→ **INSTRUCTIONS TO FOLLOW**: Find the line in the data below that contains "Task: Click the Take a tour button". Return that line and all the lines after it, unchanged.

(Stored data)
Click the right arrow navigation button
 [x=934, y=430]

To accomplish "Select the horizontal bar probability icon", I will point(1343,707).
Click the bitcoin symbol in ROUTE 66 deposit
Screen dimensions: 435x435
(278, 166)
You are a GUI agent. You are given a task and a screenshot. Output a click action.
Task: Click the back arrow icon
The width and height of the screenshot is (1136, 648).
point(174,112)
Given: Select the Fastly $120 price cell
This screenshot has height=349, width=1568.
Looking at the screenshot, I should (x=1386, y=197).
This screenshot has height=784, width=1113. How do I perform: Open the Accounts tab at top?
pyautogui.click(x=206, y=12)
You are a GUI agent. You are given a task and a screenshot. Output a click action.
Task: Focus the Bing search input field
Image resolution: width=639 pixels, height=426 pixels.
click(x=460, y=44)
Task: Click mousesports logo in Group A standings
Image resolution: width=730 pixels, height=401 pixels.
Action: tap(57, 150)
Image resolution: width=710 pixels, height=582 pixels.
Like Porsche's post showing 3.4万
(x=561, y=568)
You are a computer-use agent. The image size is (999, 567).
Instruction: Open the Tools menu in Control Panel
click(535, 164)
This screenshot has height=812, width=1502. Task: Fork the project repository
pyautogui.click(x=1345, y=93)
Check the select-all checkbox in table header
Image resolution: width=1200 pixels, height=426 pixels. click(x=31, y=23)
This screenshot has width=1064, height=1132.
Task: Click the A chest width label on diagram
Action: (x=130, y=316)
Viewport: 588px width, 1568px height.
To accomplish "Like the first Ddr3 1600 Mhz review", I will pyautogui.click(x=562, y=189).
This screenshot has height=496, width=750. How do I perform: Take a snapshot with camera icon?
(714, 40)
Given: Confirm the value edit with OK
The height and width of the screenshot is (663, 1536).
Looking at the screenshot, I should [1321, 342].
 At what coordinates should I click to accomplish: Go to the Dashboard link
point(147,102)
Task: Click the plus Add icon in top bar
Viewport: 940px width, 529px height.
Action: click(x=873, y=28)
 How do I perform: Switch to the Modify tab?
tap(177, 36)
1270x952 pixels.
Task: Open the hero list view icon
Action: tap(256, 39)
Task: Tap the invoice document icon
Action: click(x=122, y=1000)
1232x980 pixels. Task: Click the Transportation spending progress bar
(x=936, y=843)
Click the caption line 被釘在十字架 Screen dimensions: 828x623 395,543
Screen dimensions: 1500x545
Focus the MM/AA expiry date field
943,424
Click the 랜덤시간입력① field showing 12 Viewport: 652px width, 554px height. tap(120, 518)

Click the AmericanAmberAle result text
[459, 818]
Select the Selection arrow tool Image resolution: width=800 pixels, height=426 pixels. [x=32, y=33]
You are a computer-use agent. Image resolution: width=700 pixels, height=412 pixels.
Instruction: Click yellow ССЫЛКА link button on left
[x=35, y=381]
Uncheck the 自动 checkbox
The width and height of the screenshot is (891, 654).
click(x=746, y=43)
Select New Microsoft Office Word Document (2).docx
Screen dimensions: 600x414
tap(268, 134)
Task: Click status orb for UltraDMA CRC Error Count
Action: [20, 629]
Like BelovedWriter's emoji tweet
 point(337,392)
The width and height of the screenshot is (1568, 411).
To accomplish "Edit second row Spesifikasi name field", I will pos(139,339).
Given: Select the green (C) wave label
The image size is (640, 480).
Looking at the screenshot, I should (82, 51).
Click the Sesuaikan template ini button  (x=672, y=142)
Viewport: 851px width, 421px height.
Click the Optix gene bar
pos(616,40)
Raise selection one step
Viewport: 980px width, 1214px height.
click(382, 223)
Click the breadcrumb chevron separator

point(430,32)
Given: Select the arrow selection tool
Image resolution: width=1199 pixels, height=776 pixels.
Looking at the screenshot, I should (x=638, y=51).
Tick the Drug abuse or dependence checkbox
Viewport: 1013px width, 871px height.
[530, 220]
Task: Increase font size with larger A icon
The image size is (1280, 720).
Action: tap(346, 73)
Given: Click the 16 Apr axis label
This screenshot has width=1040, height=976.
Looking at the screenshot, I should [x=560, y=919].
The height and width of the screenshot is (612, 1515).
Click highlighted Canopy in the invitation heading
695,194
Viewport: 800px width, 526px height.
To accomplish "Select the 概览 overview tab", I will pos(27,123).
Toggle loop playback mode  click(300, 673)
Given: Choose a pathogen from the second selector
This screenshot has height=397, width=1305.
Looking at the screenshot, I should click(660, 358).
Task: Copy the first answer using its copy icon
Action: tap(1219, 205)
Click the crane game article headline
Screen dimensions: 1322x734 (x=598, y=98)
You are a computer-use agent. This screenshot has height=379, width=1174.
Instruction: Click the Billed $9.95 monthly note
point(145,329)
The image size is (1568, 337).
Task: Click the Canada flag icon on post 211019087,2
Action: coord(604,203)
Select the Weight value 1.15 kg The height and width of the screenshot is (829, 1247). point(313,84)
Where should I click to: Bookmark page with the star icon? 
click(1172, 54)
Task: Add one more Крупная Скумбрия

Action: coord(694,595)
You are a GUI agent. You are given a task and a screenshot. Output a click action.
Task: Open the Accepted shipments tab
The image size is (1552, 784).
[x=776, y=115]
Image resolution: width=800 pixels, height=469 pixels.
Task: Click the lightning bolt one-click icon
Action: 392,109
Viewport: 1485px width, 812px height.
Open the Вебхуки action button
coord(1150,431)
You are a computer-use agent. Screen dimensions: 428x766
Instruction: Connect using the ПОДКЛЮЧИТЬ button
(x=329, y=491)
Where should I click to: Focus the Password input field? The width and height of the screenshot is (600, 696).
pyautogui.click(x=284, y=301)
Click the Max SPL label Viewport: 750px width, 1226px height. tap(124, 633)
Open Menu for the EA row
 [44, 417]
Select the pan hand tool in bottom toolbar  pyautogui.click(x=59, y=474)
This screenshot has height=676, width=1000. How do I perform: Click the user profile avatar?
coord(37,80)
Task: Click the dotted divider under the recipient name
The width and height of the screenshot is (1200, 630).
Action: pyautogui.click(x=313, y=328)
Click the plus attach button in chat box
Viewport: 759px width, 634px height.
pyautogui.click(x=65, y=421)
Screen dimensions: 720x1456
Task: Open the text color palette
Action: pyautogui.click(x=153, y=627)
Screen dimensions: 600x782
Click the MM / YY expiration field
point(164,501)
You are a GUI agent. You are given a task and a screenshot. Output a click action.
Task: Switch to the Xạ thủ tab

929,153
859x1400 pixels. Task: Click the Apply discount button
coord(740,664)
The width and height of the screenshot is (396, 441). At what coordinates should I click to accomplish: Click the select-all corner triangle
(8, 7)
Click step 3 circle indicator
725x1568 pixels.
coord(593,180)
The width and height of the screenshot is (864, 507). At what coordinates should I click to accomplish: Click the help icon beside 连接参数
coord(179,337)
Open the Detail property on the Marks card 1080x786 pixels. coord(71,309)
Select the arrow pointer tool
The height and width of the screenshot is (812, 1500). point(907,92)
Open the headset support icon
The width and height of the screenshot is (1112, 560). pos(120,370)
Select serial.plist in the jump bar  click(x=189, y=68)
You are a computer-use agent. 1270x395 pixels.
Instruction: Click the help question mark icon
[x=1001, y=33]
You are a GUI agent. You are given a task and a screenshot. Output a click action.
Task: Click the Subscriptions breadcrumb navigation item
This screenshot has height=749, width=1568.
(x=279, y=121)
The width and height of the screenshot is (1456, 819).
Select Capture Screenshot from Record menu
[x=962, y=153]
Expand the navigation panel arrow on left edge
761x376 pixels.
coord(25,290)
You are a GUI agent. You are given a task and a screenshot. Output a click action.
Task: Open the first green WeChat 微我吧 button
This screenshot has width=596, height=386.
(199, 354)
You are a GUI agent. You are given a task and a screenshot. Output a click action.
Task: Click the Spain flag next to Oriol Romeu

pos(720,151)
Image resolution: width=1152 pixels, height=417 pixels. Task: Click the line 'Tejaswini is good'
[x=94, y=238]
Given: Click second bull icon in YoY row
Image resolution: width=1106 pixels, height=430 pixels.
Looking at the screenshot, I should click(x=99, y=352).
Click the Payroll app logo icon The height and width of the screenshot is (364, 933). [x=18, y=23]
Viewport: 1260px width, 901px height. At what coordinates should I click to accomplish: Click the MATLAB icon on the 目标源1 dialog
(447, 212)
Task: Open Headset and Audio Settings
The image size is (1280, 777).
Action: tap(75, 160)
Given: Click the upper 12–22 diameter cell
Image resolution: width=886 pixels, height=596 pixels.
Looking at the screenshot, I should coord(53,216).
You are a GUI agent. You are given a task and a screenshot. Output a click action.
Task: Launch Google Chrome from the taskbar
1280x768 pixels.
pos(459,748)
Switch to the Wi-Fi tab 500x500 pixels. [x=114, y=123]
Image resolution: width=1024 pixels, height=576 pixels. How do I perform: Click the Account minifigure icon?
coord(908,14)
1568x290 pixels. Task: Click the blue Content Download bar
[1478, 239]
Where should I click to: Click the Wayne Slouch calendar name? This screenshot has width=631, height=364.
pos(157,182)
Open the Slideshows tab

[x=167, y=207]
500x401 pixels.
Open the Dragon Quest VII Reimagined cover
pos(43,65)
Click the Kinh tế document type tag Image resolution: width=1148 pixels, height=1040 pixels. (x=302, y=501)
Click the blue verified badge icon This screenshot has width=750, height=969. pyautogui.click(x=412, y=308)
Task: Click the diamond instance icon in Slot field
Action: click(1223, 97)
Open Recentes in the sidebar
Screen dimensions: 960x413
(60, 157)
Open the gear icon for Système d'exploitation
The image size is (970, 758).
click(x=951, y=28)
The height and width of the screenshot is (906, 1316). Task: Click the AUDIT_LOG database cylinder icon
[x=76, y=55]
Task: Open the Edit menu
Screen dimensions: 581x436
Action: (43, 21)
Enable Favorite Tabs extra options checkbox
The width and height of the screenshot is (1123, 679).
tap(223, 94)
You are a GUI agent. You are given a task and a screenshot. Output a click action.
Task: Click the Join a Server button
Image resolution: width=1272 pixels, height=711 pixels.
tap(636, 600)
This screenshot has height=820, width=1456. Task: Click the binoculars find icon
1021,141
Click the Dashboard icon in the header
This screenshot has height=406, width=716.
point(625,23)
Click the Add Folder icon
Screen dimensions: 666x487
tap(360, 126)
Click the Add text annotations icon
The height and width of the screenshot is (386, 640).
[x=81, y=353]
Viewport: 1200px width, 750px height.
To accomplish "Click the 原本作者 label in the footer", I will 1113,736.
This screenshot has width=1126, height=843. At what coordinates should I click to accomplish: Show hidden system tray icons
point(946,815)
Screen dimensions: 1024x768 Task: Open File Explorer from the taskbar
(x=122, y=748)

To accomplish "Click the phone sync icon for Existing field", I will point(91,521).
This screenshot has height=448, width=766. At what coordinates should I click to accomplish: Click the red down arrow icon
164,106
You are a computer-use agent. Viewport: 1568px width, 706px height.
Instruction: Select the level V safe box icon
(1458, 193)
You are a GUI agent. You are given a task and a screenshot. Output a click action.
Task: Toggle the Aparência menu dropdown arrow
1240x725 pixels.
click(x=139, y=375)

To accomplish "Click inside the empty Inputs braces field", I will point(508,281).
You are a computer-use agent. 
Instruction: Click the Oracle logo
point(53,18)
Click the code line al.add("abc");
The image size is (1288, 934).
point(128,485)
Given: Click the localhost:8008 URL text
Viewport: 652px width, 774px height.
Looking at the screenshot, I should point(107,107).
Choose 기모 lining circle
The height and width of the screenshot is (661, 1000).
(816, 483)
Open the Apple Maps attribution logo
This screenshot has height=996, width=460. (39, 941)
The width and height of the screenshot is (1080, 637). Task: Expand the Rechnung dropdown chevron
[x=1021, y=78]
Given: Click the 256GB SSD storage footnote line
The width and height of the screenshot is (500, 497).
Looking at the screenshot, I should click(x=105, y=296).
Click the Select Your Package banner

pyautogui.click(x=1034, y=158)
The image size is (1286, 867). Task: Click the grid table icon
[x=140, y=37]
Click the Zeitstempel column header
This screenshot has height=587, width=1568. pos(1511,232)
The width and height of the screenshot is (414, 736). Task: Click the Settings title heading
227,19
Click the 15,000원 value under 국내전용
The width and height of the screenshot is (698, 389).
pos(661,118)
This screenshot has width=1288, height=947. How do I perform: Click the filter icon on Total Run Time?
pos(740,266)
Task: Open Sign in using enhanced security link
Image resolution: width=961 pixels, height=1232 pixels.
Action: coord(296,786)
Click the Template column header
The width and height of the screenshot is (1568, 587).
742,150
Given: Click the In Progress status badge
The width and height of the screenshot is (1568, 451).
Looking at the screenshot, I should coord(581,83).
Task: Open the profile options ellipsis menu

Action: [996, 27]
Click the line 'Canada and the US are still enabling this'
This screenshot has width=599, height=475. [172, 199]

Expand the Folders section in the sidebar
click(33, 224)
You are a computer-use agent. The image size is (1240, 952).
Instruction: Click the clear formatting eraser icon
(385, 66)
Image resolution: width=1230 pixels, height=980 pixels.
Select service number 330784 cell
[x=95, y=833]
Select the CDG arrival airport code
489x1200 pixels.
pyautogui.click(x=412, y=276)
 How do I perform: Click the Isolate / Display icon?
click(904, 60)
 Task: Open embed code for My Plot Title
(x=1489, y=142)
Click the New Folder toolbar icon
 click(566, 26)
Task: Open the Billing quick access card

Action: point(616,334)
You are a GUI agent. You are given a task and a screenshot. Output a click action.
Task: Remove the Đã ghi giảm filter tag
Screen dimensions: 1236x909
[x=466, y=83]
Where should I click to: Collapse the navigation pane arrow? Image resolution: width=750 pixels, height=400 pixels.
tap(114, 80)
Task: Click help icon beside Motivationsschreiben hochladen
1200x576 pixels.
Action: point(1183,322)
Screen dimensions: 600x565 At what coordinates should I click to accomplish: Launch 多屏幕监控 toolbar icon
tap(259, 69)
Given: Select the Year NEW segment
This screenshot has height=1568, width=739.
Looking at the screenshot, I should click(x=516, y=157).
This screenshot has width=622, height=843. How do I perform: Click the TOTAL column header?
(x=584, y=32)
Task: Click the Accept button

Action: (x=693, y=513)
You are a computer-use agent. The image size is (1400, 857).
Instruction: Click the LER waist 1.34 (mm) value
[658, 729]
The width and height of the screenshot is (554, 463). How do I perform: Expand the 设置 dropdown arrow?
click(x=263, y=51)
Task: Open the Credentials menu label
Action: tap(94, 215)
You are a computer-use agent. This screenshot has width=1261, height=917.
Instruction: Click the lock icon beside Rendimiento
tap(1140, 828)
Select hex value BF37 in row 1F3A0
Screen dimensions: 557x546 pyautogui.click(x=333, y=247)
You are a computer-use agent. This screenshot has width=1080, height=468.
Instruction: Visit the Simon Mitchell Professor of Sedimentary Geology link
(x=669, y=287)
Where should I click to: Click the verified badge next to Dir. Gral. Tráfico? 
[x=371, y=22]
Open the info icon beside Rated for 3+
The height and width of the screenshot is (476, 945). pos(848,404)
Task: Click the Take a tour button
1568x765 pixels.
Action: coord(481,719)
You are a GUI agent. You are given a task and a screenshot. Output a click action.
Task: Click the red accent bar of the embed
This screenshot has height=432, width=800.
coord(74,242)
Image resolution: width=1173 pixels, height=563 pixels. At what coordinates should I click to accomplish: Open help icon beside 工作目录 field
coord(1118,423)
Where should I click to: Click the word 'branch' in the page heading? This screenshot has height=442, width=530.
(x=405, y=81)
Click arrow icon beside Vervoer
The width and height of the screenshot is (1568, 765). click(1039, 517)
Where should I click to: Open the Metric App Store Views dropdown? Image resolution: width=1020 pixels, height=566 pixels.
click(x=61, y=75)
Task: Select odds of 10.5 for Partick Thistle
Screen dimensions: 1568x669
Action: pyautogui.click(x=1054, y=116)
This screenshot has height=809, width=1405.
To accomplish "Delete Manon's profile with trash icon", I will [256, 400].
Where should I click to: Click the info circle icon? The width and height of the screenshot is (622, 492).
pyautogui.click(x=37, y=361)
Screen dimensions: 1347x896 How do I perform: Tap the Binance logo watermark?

→ **RESPONSE**:
Task: Click the Take a tour button
1568x765 pixels.
Action: coord(481,719)
You are a GUI agent. You are given a task and a screenshot. Output a click action.
Task: Click the red accent bar of the embed
This screenshot has height=432, width=800.
coord(74,242)
Image resolution: width=1173 pixels, height=563 pixels. At what coordinates should I click to accomplish: Open help icon beside 工作目录 field
coord(1118,423)
Where should I click to: Click the word 'branch' in the page heading? This screenshot has height=442, width=530.
(x=405, y=81)
Click arrow icon beside Vervoer
The width and height of the screenshot is (1568, 765). click(1039, 517)
Where should I click to: Open the Metric App Store Views dropdown? Image resolution: width=1020 pixels, height=566 pixels.
click(x=61, y=75)
Task: Select odds of 10.5 for Partick Thistle
Screen dimensions: 1568x669
Action: pyautogui.click(x=1054, y=116)
This screenshot has height=809, width=1405.
To accomplish "Delete Manon's profile with trash icon", I will [256, 400].
Where should I click to: Click the info circle icon? The width and height of the screenshot is (622, 492).
pyautogui.click(x=37, y=361)
Screen dimensions: 1347x896 How do I perform: Tap the Binance logo watermark?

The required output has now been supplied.